Sorry, I know it has been a few weeks since I have done a newsletter and to be perfectly honest, even though I couldn’t make the time to make one, I enjoyed taking a small break from it.

But I am back at it again following the yamas as part of the 8 limbs of Yoga. Last time we looked at non-violence/ Compassion, this week our theme will be on Truth.

The yogic practice of satya (truth) focuses on carefully choosing our words so they do the least harm—and most good.

Speech is perhaps the most human of all our activities. Parents eagerly await their children’s first words; paradoxically, before long they can’t wait for them to be quiet. The spoken word has the capacity to inspire, frighten, and delight. It is used to announce birth, mourn death, and dominates most of the waking hours in between.
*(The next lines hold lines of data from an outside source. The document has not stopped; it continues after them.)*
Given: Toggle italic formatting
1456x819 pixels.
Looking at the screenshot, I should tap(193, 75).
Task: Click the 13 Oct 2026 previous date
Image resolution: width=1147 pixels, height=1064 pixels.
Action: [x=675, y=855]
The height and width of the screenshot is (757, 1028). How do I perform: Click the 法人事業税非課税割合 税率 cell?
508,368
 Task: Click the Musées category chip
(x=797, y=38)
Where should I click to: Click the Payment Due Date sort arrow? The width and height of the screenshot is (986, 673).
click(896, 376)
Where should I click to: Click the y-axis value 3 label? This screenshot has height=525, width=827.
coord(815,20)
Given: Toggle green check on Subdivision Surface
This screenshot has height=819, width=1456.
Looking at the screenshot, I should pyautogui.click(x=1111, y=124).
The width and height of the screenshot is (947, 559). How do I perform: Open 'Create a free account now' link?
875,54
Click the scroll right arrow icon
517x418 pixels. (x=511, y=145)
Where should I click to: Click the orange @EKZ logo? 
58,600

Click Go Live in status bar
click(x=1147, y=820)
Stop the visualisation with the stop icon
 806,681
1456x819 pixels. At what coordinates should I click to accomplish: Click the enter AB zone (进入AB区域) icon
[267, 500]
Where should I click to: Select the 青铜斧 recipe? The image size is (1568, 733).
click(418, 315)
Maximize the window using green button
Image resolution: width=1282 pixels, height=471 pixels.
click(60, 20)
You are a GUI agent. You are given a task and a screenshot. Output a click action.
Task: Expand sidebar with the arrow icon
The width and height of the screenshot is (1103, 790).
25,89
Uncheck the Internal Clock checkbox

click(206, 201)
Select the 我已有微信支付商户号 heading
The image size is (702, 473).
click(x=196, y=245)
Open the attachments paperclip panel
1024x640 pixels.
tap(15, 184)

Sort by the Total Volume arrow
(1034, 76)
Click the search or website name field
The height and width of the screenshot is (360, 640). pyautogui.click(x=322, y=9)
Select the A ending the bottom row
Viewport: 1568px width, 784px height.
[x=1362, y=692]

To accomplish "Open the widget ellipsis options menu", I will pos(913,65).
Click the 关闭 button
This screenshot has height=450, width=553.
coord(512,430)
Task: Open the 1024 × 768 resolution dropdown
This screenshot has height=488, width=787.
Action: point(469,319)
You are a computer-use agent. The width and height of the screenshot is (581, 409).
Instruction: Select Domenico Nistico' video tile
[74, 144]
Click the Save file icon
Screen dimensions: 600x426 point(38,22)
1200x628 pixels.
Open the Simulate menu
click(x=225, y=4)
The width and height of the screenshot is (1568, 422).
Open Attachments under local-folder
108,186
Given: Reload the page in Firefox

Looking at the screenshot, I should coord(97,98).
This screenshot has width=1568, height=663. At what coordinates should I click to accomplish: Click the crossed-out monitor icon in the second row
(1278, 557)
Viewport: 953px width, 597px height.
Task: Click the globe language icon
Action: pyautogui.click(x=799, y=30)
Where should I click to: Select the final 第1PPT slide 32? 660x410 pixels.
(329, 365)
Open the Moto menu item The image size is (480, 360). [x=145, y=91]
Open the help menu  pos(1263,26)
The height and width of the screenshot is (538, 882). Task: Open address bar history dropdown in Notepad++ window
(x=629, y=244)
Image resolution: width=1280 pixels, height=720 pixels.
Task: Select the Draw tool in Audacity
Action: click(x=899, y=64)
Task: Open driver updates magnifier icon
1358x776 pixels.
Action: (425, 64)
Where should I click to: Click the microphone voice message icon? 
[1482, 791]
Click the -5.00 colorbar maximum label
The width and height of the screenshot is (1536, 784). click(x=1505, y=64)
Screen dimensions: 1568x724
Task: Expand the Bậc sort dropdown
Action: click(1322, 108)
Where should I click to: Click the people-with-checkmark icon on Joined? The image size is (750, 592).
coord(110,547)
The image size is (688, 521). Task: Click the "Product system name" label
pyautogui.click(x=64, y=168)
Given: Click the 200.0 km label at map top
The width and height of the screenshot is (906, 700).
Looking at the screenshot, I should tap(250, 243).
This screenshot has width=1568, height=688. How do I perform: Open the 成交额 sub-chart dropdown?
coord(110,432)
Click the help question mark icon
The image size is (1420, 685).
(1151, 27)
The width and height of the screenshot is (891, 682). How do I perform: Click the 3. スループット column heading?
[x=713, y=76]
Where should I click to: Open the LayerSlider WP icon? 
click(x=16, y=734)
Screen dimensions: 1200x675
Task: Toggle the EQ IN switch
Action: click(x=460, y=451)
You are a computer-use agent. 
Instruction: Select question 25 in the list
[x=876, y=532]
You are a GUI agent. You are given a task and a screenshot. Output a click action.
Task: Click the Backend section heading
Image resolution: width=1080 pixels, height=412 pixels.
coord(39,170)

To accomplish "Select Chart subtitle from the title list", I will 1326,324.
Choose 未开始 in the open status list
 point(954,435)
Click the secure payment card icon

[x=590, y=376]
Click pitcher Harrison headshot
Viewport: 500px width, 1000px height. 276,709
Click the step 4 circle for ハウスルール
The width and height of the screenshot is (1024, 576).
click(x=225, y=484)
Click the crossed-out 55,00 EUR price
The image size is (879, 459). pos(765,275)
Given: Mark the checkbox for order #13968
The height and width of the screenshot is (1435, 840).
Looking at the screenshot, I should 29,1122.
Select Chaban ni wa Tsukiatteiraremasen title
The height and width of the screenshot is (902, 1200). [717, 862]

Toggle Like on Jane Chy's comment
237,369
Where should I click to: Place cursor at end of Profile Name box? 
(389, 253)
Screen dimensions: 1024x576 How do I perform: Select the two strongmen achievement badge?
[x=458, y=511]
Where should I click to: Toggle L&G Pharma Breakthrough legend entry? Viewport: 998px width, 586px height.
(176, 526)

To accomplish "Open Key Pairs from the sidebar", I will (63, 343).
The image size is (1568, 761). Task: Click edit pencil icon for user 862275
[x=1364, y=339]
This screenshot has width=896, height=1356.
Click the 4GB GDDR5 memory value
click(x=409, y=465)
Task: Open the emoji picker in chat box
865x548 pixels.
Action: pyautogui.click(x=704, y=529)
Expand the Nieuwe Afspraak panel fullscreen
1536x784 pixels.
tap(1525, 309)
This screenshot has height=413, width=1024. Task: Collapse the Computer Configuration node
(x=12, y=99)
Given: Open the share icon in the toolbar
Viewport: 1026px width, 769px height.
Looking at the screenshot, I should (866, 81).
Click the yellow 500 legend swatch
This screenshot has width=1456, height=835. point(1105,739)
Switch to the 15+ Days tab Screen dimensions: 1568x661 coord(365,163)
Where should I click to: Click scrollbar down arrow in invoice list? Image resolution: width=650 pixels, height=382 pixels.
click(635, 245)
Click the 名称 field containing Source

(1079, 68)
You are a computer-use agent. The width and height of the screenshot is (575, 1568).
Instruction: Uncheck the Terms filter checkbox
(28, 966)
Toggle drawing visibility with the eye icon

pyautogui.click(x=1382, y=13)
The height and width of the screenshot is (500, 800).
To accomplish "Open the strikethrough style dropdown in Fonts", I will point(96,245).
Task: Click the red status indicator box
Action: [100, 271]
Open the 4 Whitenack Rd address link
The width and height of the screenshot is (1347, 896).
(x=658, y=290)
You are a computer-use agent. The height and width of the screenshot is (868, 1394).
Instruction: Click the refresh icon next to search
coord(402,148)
The world’s great spiritual teachings all acknowledge that what we say has profound power to affect our consciousness. Buddhism, for example, teaches Right Speech as one of its main precepts. In this context, Right Speech means speech that is nonharming and which has the intention to support all living beings. In the Yoga Sutra (Chapter II, verse 30), Patanjali presents to yoga students the concept of satya (truth) as a similar teaching. But he offers a slightly different slant. Satya is one of the five yamas, or restraints, that practitioners are to incorporate into their lives. (The other four are ahimsa, nonviolence; asteya, nonstealing; brahmacharya, sexual continence; and aparigraha, noncovetousness.) Because satya is presented as a yama, Patanjali’s teaching on the subject has mainly been associated with restraint rather than with action—with what we should refrain from doing rather than with what specifically we should do. The teaching of satya is not presented in this manner as an accident or oversight. In most ways, the practice of satya is about restraint: about slowing down, filtering, carefully considering our words so that when we choose them, they are in harmony with the first yama, ahimsa. Patanjali and his major commentators state that no words can reflect truth unless they flow from the spirit of nonviolence. And here Patanjali is exactly in harmony with the Buddhist teaching of Right Speech. It is clear that Patanjali did not want his readers to confuse satya with speech that might be factually accurate but harmful. Your dress may be the ugliest one I have ever seen, but it is not necessarily practicing satya to tell you so.